DIGITAL LIBRARY
LEARNING HOW TO DECIDE IN INTENSIVE CARE UNITS
University of Verona (ITALY)
About this paper:
Appears in: ICERI2016 Proceedings
Publication year: 2016
Pages: 4639-4649
ISBN: 978-84-617-5895-1
ISSN: 2340-1095
doi: 10.21125/iceri.2016.2099
Conference name: 9th annual International Conference of Education, Research and Innovation
Dates: 14-16 November, 2016
Location: Seville, Spain
Abstract:
The objectives:
The paper describes the process by which the results of an empirical research have been used to design a training experience tailored to Intensive Care Units (ICUs) physicians. The project starts from a problem highlighted by the Italian Group for the Evaluation of Interventions in Intensive Care Units (GiViTI). On the base of a ten years longitudinal research, GiViTI assumed that, to better understand what elements influence the quality of health care practices, it is necessary to go beyond the purely medical aspects, focusing on communicative patterns, leadership styles and relational dynamics (Nattino, Finazzi e Bertolini, 2014; Bertolini, 2014). Moreover, GiViTI realized that the influence of such elements is stronger in decision-making (DM) processes: therefore, it decided to foster a qualitative research aimed to investigate this aspect in ICU contexts. The qualitative researchers involved in the research realize that the results of this research can be used to draw a training program that makes ICU physicians aware of what influence their DM processes, improving the quality of care they offer and making this research relevant and transformative.

Methodology:
This research rests on the epistemological principle according to which to understand experience, you must take the world as an object of meaning. Next to the world of things – the visible world – there is the invisible world, a world made out of thoughts, affections, desires, expectations, fears, beliefs and especially ideas that can be revealed better by an approach that is faithful to the phenomena (Mortari 2013; Mortari 2014). According to this, the research is based on a phenomenological approach and the “wooden horse”, chosen to investigate the research object is embodied by the discursive practices because a discursive practice is a speech act that contains bodily patterns and mental activities that might ‘embrace the different forms in which the world is meaningfully constructed’ (Reckwitz, 2002, pp. 254-255).

Conclusions:
The findings of the research leads to (a) discover what communicative practices draw the deliberative profiles of each ICU involved in the research project (b) develop a method to understand how different discursive acts influence DM processes.
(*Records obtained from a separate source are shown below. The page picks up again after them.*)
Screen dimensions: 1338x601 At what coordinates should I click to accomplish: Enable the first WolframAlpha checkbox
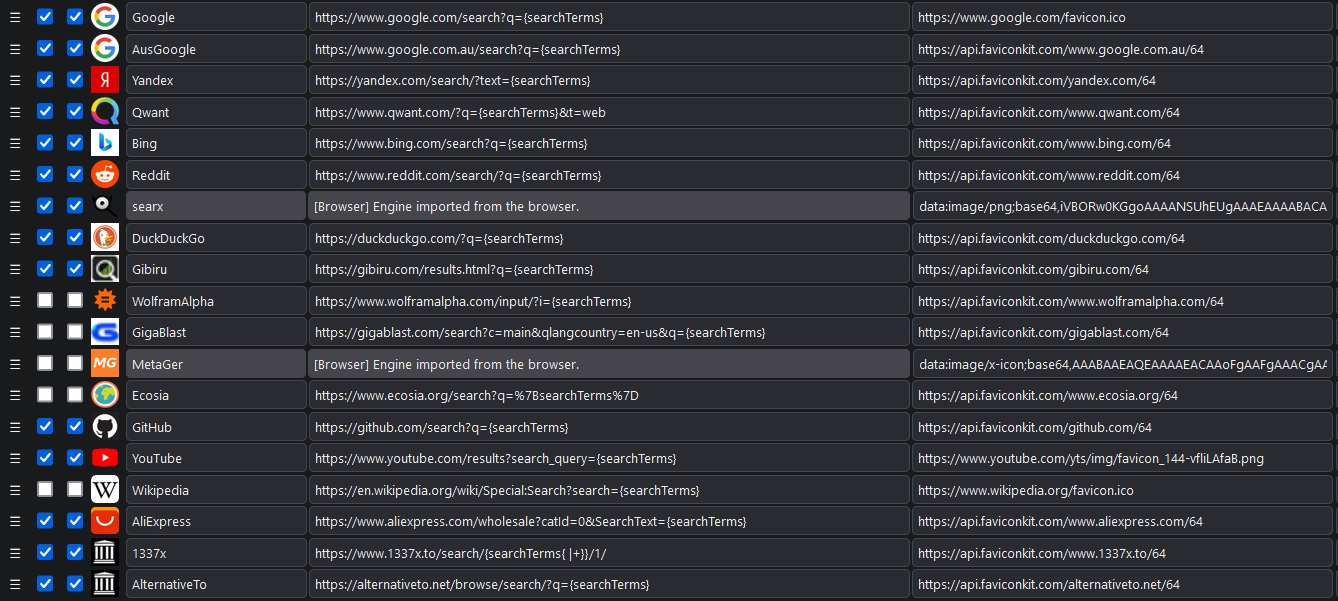[44, 300]
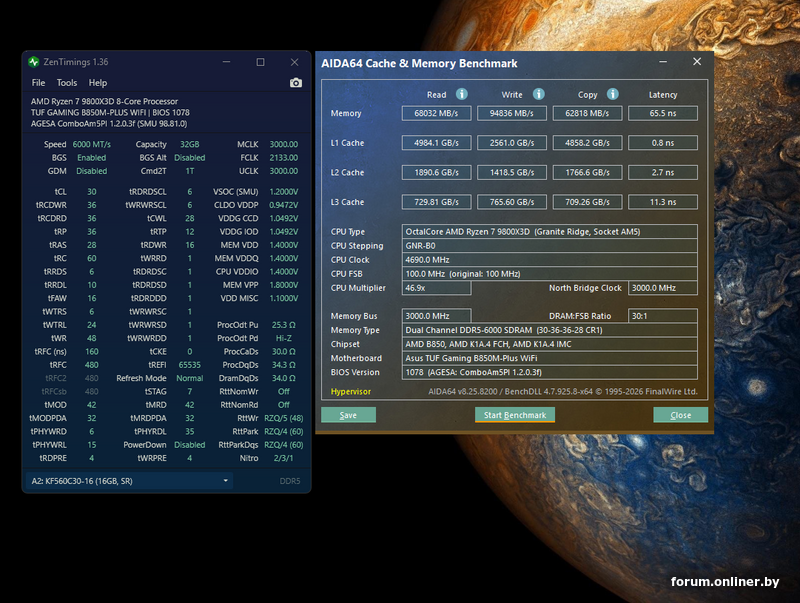
Task: Close the AIDA64 benchmark window
Action: click(x=697, y=62)
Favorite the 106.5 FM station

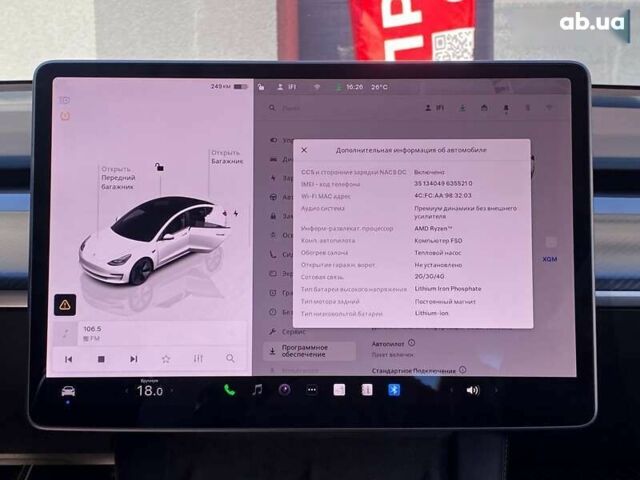(x=166, y=358)
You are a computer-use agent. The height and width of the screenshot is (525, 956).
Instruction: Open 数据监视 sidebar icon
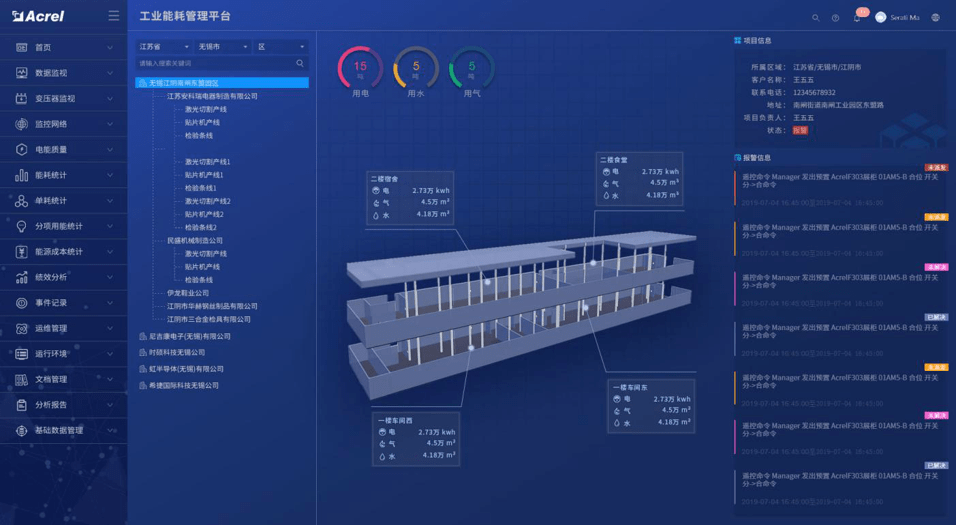click(21, 73)
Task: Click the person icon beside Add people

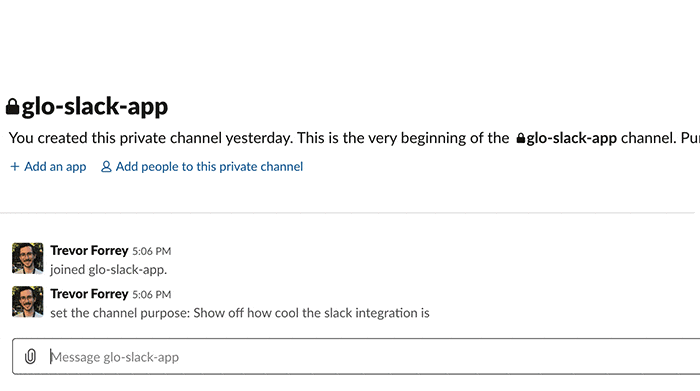Action: click(x=106, y=166)
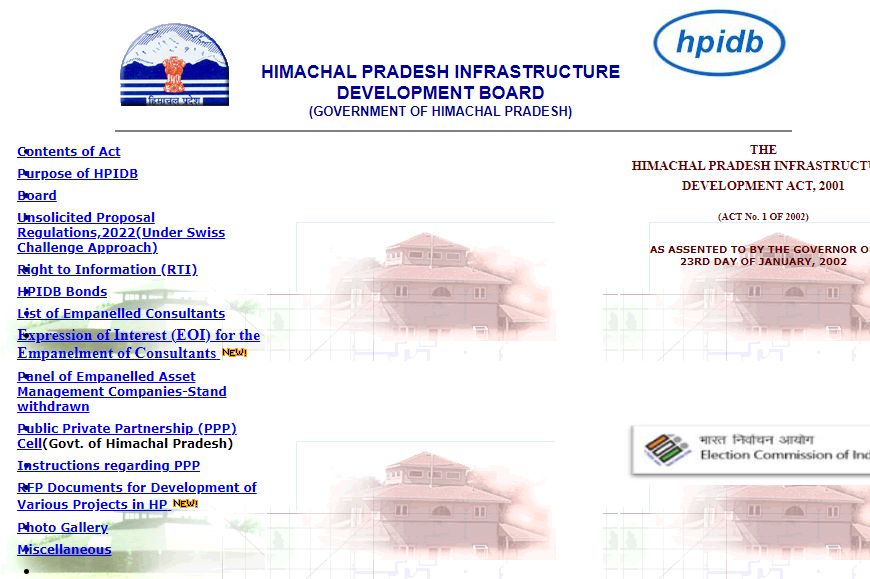Click the blue hpidb oval logo
The width and height of the screenshot is (870, 579).
718,43
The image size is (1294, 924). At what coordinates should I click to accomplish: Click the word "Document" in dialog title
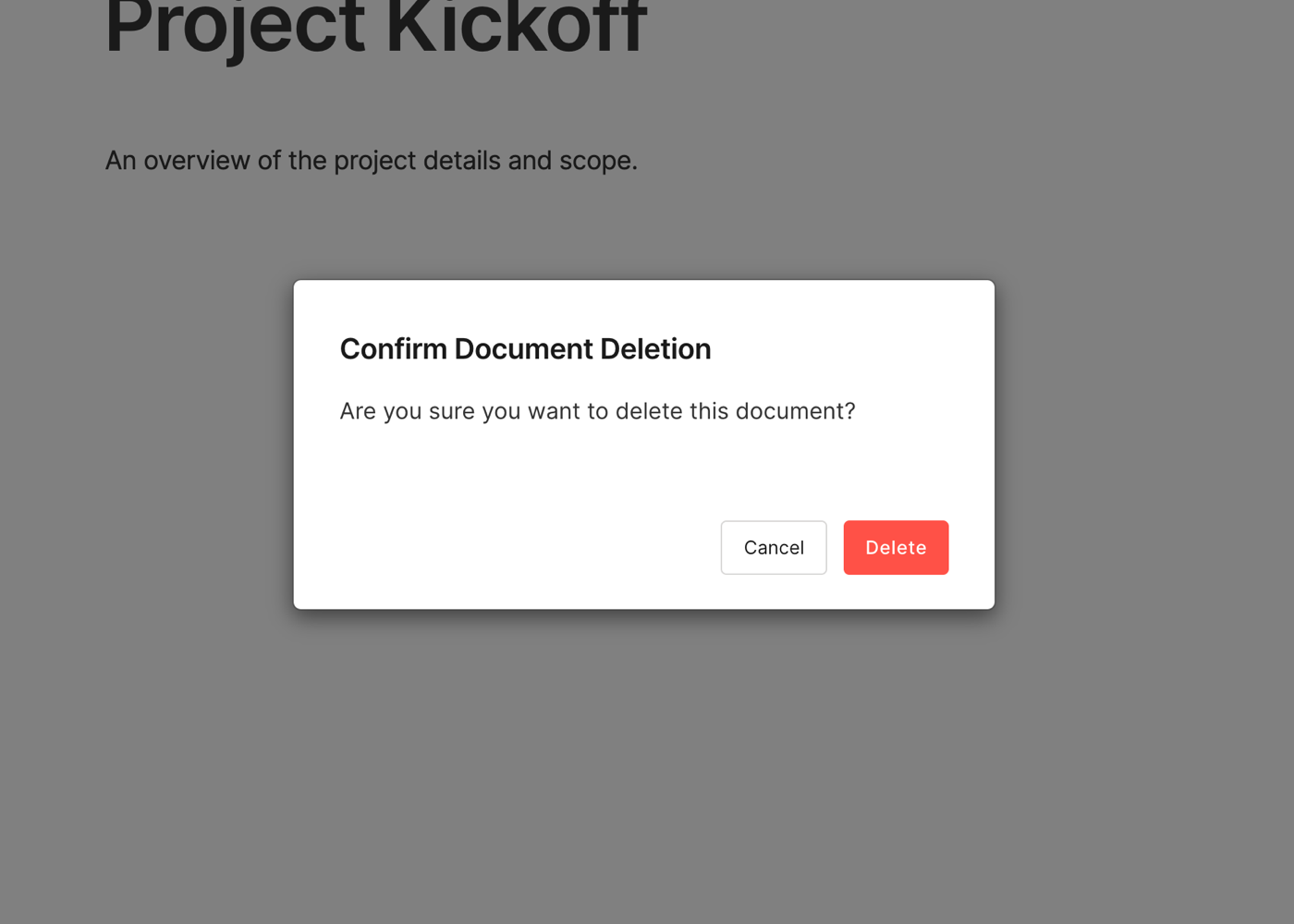tap(523, 349)
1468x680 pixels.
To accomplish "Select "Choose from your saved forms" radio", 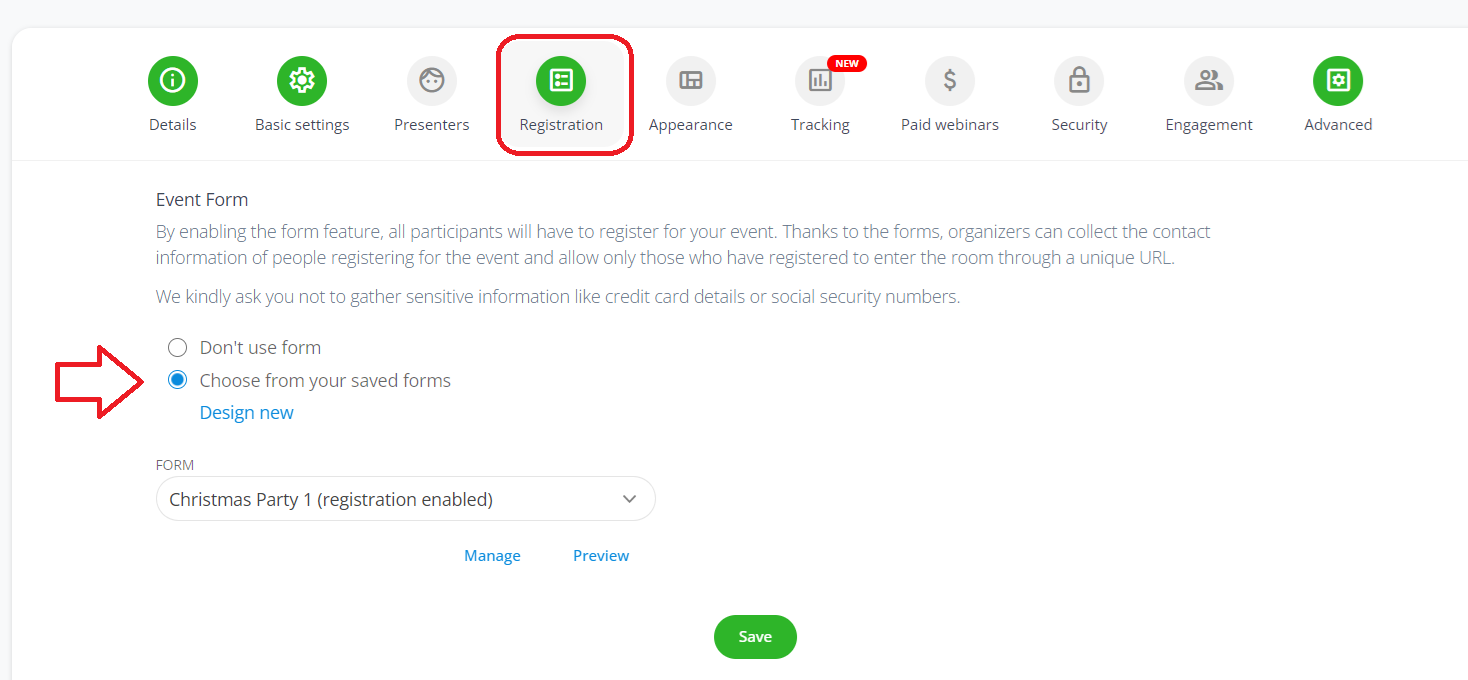I will (x=177, y=380).
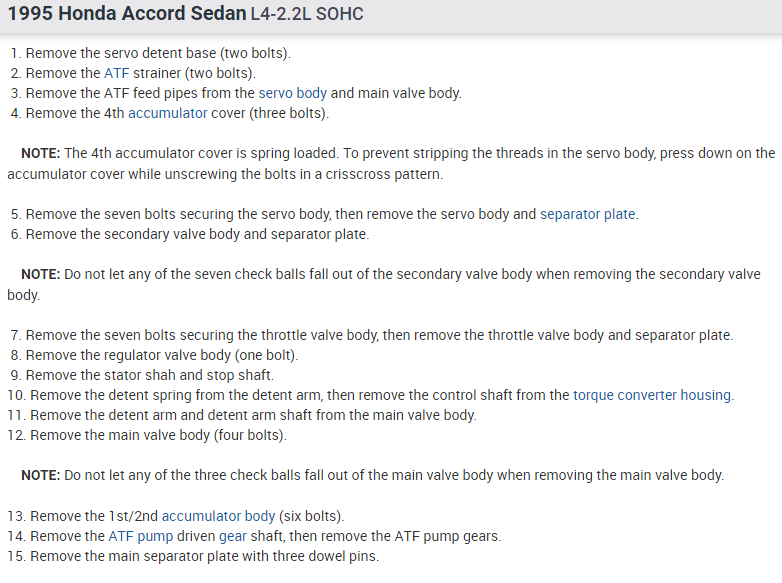
Task: Click the gear link in step 14
Action: click(233, 536)
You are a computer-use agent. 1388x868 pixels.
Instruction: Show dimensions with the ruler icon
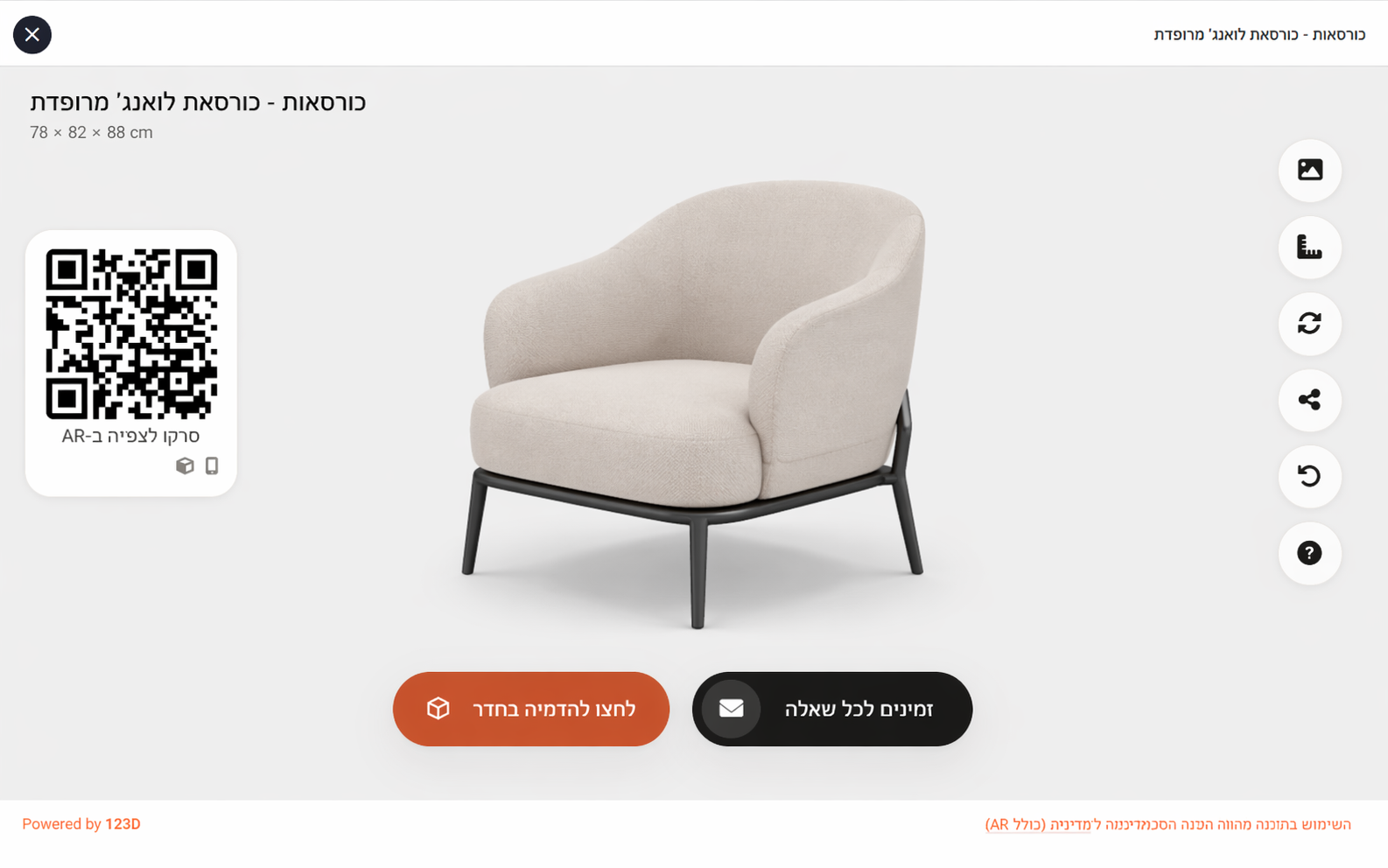click(x=1309, y=247)
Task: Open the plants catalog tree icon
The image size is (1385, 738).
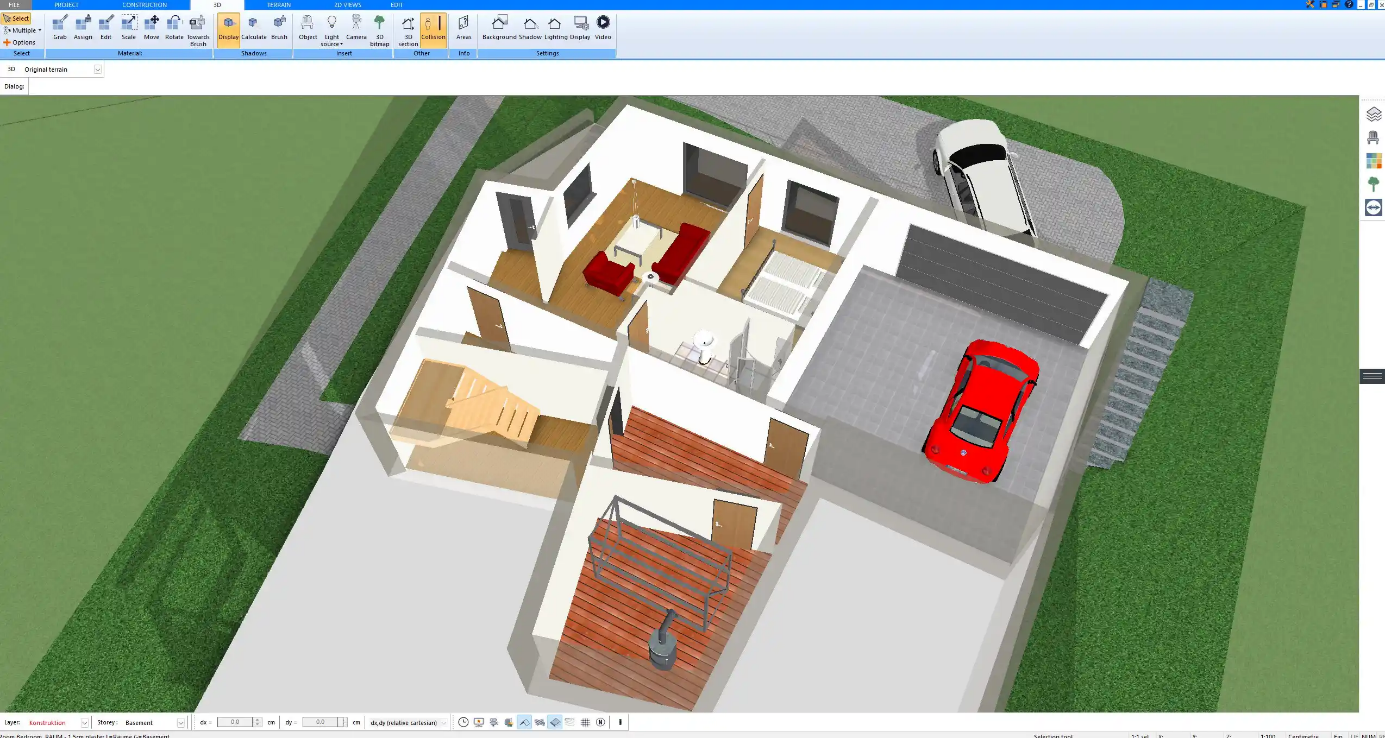Action: click(1373, 184)
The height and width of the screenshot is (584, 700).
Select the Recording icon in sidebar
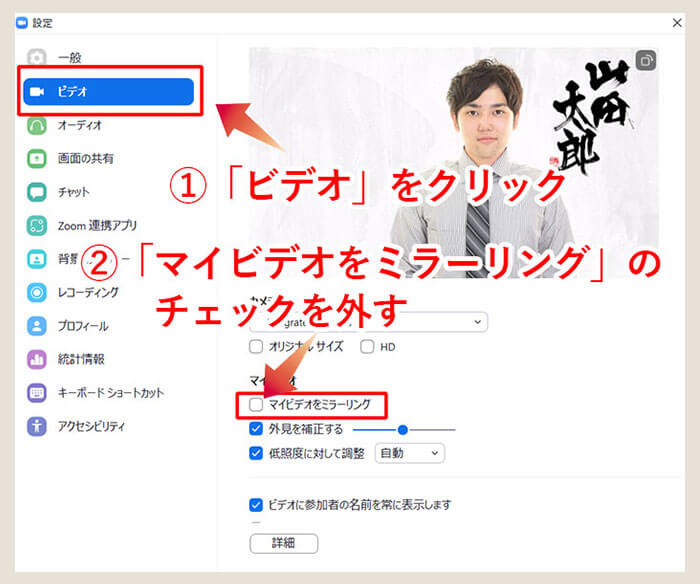point(37,292)
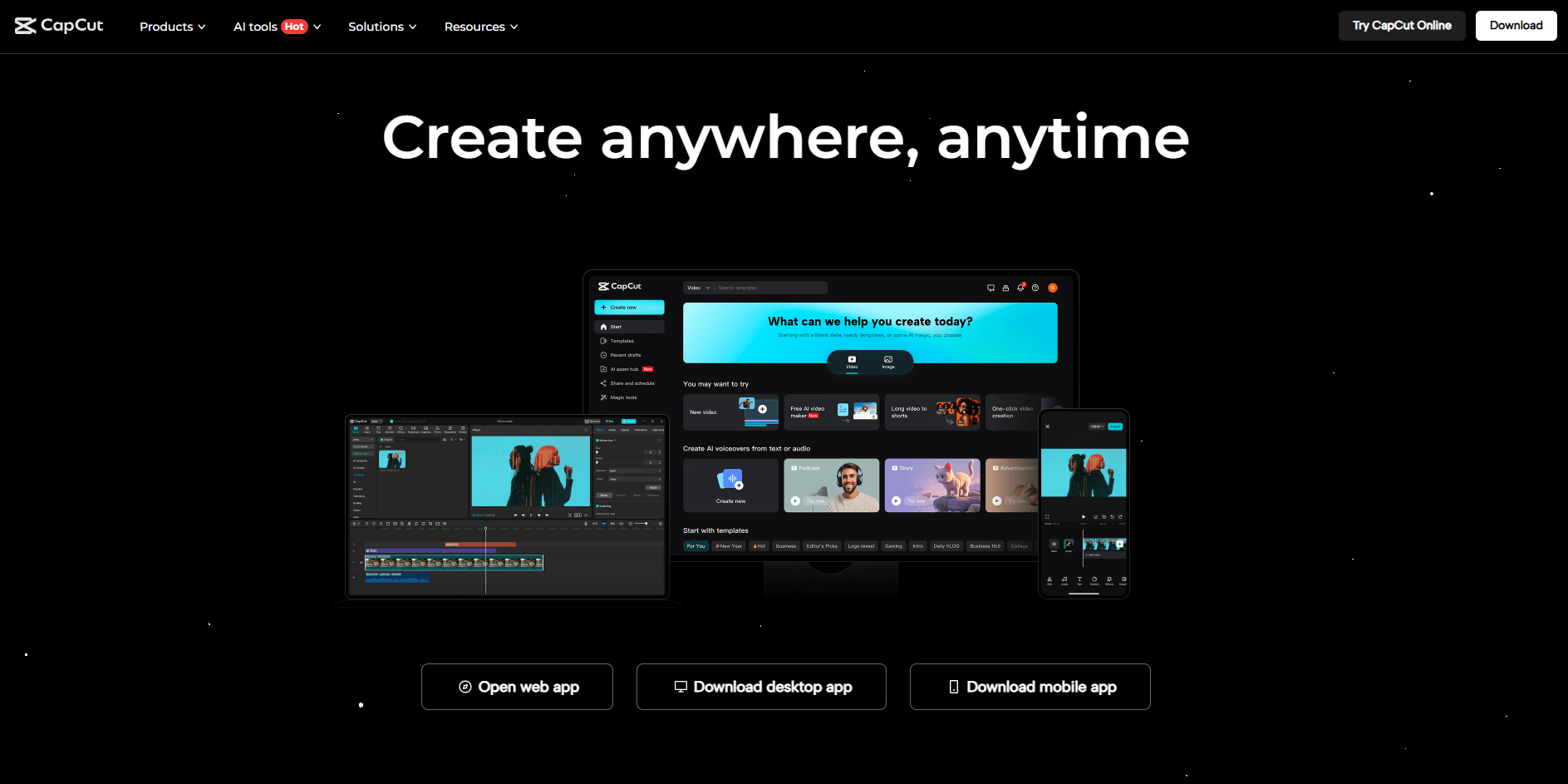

This allows to design two types of training experiences: one specifically tailored on the ICUs involved in the research project and another more generally addressed to physician working in ICU contexts. The first training experience show to physicians who actively participated to the research not only what kind of discursive practices emerge when they need to make a decision, but also how they concretely act, making them clear the discrepancy between what they think they do and that they “really” do. Moreover, this experience has had a direct feedback because it has allowed the involved physicians to see their real actions from a different perspective, making them more aware of how the organizational, communicative and relational elements affect their reaching a clinical decision. The second training experience has the aim to make the physician able to use the qualitative tool developed in order to analyze their own conversational exchanges. This means to make them aware of the role that various acts discursive play in DM processes and able to handle the communicative, relational and organisational aspects that affect this pivotal aspect of their professional practice.
Keywords:
Education & Training for Health Professionals, Intensive Care Units, Qualitative Research, Decision-making.